The settlement, which national lawmakers are expected to ratify within four months, trade officials say, means less-expensive bananas for Europeans, more profit for U.S. fruit companies and lower revenue for some former EU colonies. It ends a 16-year-old trade dispute over access to the EU's $6.7 billion banana market, the world's largest.
Who knew the EU had the world's largest banana market? I hate bananas so I am akin to Switzerland in this whole Banana War. But this may interest investors in the reviled yellow fruit:
Banana imports from the former colonies will fall 14%, costing them $40 million a year, and imports from other countries will increase 17%, according to a study by the Geneva-based International Centre for Sustainable Trade and Development. Banana prices in Europe will fall 12%, the study added.
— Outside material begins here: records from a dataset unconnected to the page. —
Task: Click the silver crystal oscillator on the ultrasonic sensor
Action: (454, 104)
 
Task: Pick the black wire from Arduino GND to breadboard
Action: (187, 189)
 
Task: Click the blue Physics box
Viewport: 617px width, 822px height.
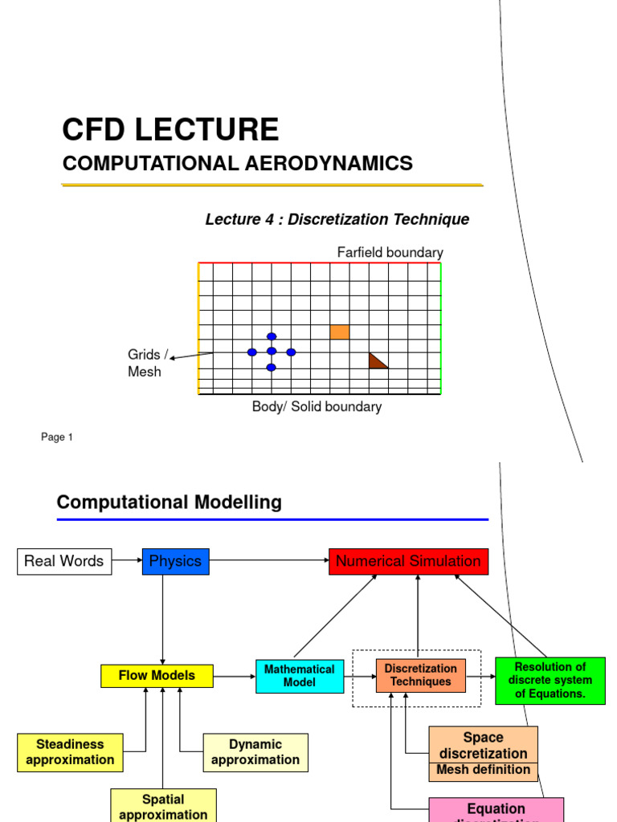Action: [x=175, y=561]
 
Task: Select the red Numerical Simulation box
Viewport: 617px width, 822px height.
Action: [x=408, y=561]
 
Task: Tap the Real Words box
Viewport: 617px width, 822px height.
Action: [x=64, y=561]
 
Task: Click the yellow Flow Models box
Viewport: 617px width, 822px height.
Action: [x=157, y=676]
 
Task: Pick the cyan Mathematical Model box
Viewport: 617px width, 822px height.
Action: [x=300, y=676]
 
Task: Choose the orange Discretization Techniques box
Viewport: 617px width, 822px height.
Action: [x=421, y=675]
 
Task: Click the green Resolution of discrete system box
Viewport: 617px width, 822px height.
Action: [x=550, y=680]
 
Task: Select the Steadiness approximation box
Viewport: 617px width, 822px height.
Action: [x=70, y=752]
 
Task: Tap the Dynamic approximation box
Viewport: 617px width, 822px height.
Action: [x=255, y=752]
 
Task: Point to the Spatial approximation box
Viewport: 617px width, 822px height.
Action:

Ed Loyd, a Chiquita spokesman, said the agreement would save Chiquita about $12 million a year for every €10 reduction in the tariff. He said the ruling would benefit the Cincinnati company more than most of its competitors because it is the market leader in Europe and sources nearly all of the bananas it sells in Europe from Latin America.
Of course you would think that the so-called "Banana Industrial Complex" would make out at the expense of these African banana nations. In any case it boosted Chiquita stock (CQB) a cool 3.9% and might make it go higher depending on what percentage of the European market will be eating cheaper South American bananas rather than already fairly cheap African bananas.